His company made an acquisition, and along with it they inherited the acquired company's infrastructure. Most of it was fine. But one system stood out: a desktop NAS with a couple of drives striped in RAID 0, running the acquired company's financial system.
For anyone unfamiliar, RAID 0 means if a single drive fails, all the data is gone. No redundancy, no recovery. This wasn't a dev environment or a staging box. This was production financial data. His team did the investigation, put together a proposal to migrate it onto their standard platform, and presented the risks. Management said no. Too expensive for what they considered a legacy system.
So they moved the NAS into their datacenter, plugged it into UPSes and generators, and left it running. For about three years.
Here's the part that sticks with me. There are lots of industry regulations that make storing legacy production and order data effectively mandatory. The data had to be available, but the system it lived on wasn't worth investing in, according to the people making those decisions. Too important to shut down, not important enough to protect.
The thing is, nobody actually decided to accept that risk. There was no meeting where someone said "we understand a drive failure would mean permanent data loss, and we're okay with that." What happened was a proposal got rejected, and the absence of action became the policy. The risk was accepted by default.

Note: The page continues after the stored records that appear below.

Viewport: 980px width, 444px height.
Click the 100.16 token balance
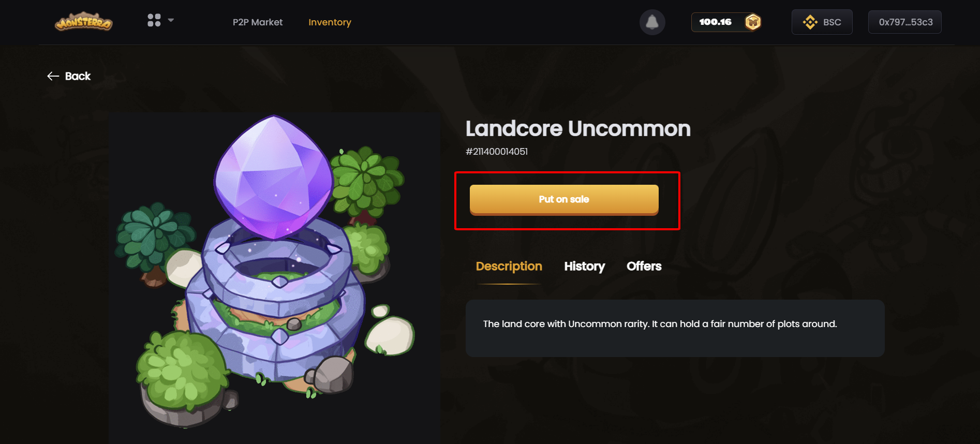click(x=716, y=22)

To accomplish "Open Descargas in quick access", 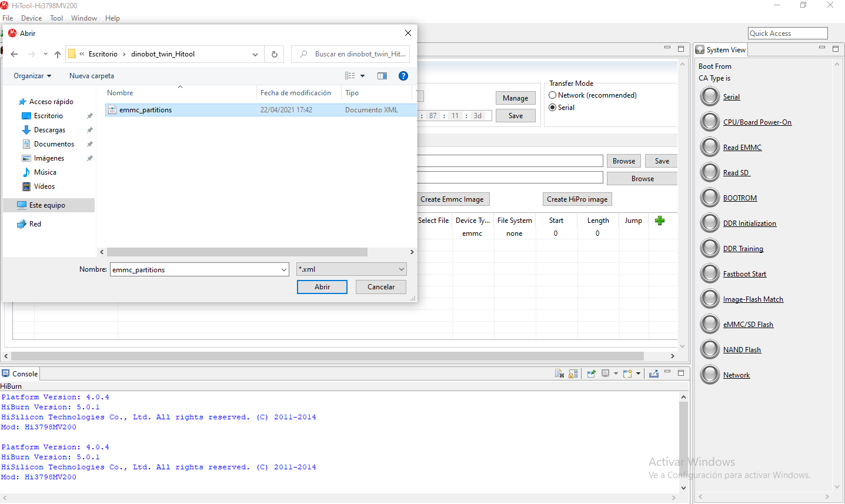I will tap(49, 130).
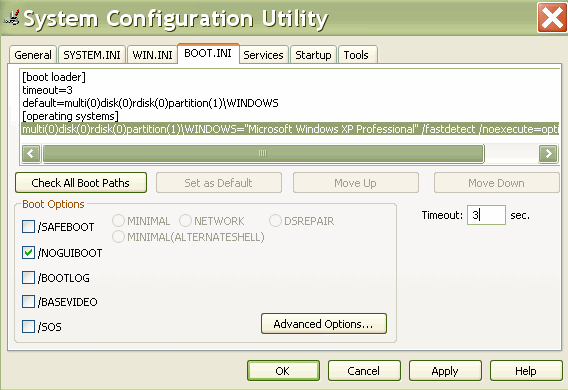Tick the /BOOTLOG checkbox
Screen dimensions: 568x390
[28, 278]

I think this pattern is more common than people realize. It's not that organizations deliberately choose to run critical systems on fragile infrastructure. It's that fixing those systems requires someone to approve a project, allocate budget, and prioritize it against everything else competing for attention. And when the system is currently working, "currently working" tends to win.
The people closest to the problem - the engineers who can see the RAID 0 configuration and know what happens when a drive fails - aren't the ones who control the budget. And the people who control the budget are evaluating the proposal against a dozen other proposals, most of which have more visible upside than "prevent a disaster that hasn't happened yet."
My friend's manager probably agreed with the proposal. I don't know that for certain, but in my experience, first-line managers usually understand the risk their teams are flagging. The problem is that understanding the risk and being able to do something about it are two different things. Managers are constrained by the priorities set above them, and "keep a legacy system from catastrophically failing" doesn't compete well against revenue-generating projects on a roadmap.
Eventually, the data got moved as part of a larger project to refactor several legacy applications into a reporting database. But for three years, one drive failure away from a regulatory problem, the implicit answer was "we'll deal with it if it happens."
I've seen versions of this at every company I've worked at. A system that everyone knows is fragile, that everyone agrees should be fixed, that nobody can get prioritized. The risk just sits there, getting a little worse every day, until either something breaks or someone finds a way to bundle the fix into a project that leadership already cares about.